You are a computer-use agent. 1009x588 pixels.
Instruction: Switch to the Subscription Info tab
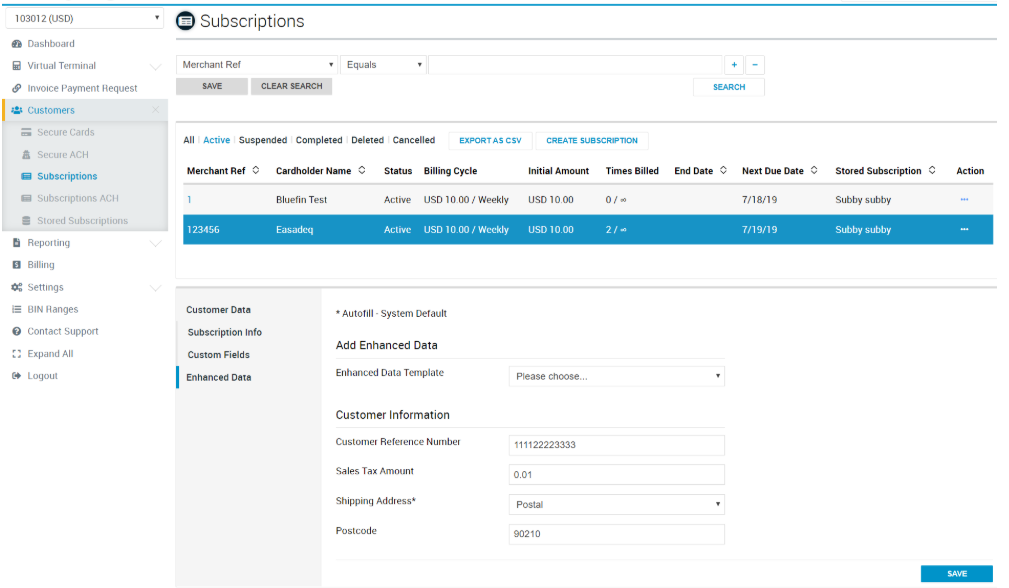click(225, 332)
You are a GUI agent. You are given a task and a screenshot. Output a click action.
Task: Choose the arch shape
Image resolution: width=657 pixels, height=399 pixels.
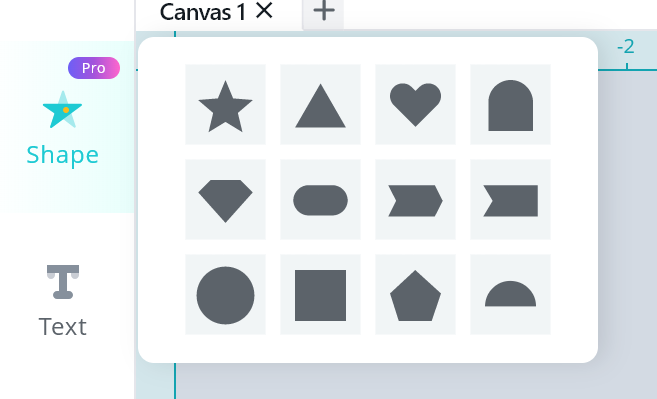click(x=510, y=104)
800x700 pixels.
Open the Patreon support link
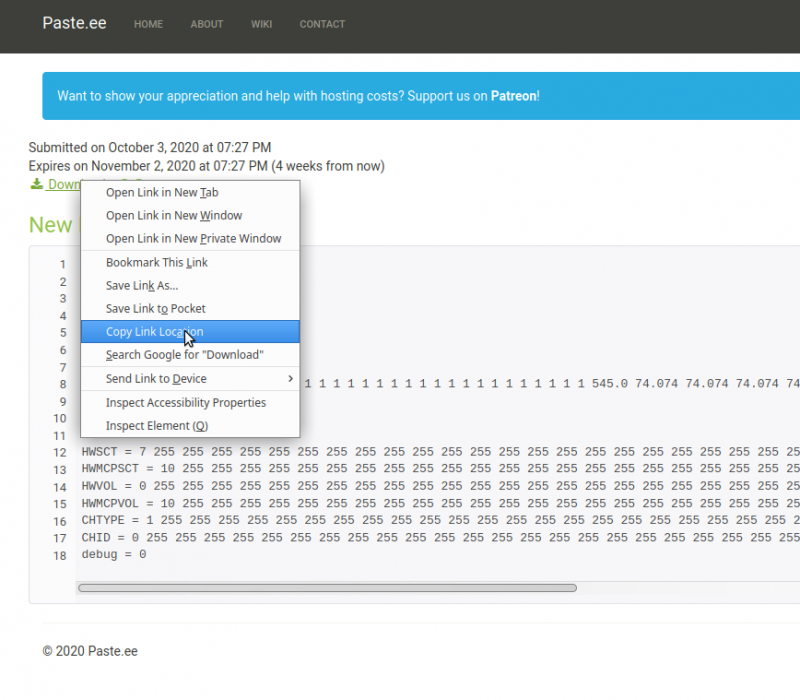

.....

▸ YOUR ASSIGNMENT:
Copy out, in full, each line above that has the word "agent" in it.

▸ YOUR SOLUTION:
You are a computer-use agent. 1009x588 pixels.
You are a GUI agent. You are given a task and a screenshot. Output a click action.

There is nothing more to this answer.